Buy These 5 Best Passive U.S. Equity Mutual Funds
As discussed, record inflows in passive domestic mutual funds indicated that this particular fund category is clearly expected to get more attention from investors. Banking on this encouraging backdrop, we have selected five passive U.S. equity mutual funds that boast a Zacks Mutual Fund Rank #1 (Strong Buy). Moreover, these funds have encouraging one, three and five-yearannualized returns. They also have minimum initial investment within $5000 and low expense ratios.
We expect these funds to outperform their peers in the future. Remember, the goal of the Zacks Mutual Fund Rank is to guide investors to identify potential winners and losers. Unlike most of the fund-rating systems, the Zacks Mutual Fund Rank is not just focused on past performance, but also on the likely future success of the fund.
Fidelity 500 Index Investor invests the majority of its assets in common stocks of companies included in the S&P 500 index, which largely signifies the performance of common stocks that are publicly traded in the United States.
This fund has a history of positive total returns for over 10 years. Specifically, the fund's returns over the one, three and five-year benchmarks are 17%, 11.8% and 14.4%, respectively. FUSEX has an annual expense ratio of 0.09%, which is below the category average of 1.01%.

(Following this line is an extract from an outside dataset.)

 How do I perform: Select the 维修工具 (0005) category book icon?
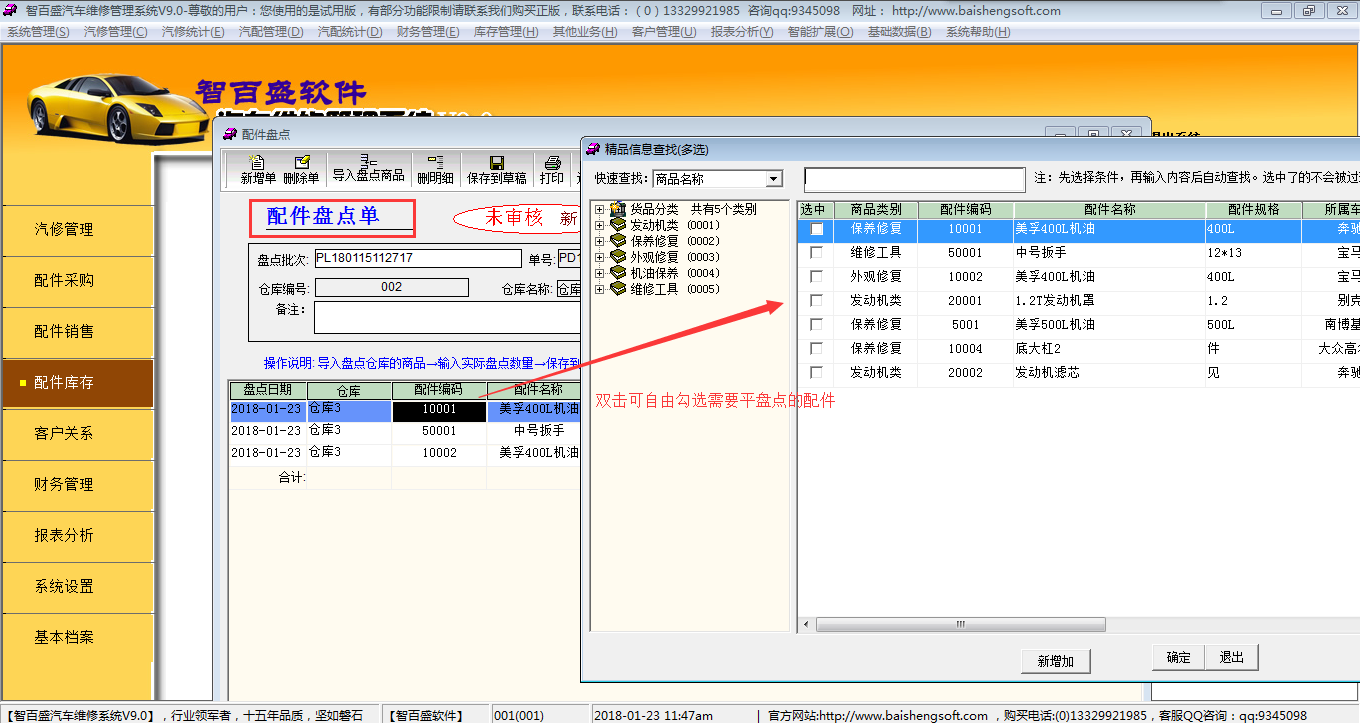coord(618,289)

Vanguard Growth and Income Fund Investor Shares (VQNPX - Free Report) invests in a diversified group of stocks chosen with the help of quantitative analysis. VQNPX seeks stocks that are believed to provide dividend income, have an impressive growth prospect and, as a group, are likely to provide higher returns than the S&P 500 Index while having similar risk characteristics. The fund invests a minimum of 65% of its assets in companies included in the index.
This fund has a history of positive total returns for over 10 years. Specifically, the fund's returns over the one, three and five-year benchmarks are 16.8%, 11.7% and 14.5%, respectively. VQNPX has an annual expense ratio of 0.34%, which is below the category average of 1.01%.
Vanguard Growth Index Investor (VIGRX - Free Report) seeks long-term capital growth by investing in equity securities of large-cap companies. VIGRX employs an indexing investment approach. The fund aims to track the performance of the CRSP US Large Cap Growth Index by investing most of its assets in stocks that make up the index.
This fund has a history of positive total returns for over 10 years. Specifically, the fund's returns over the one, three and five-year benchmarks are 23.3%, 12.3% and 15.4%, respectively. VIGRX has an annual expense ratio of 0.17%, which is below the category average of 1.12%.
Fidelity Large Cap Growth Enhanced Index (FLGEX - Free Report) seeks appreciation of capital. FLGEX invests a large chunk of its assets in common stocks of large-cap companies included on the Russell 1000 Growth Index.
This fund has a history of positive total returns for over 10 years. Specifically, the fund's returns over the one, three and five-year benchmarks are 23.6%, 12.9% and 16.2%, respectively. FLGEX has an annual expense ratio of 0.45%, which is below the category average of 1.12%.
Goldman Sachs Large Cap Value Insights A (GCVAX - Free Report) invests heavily in securities of large-cap companies, which have market capitalization within the range of the Russell 1000 Index. GCVAX seeks long-term appreciation of capital and dividend income. It invests in securities of domestic and foreign companies that are traded in the United States. The fund may also invest in fixed-income securities.
This fund has a history of positive total returns for over 10 years. Specifically, the fund's returns over the one, three and five-year benchmarks are 11.5%, 9.2% and 12.8%, respectively. GCVAX has an annual expense ratio of 0.96%, which is below the category average of 1.05%.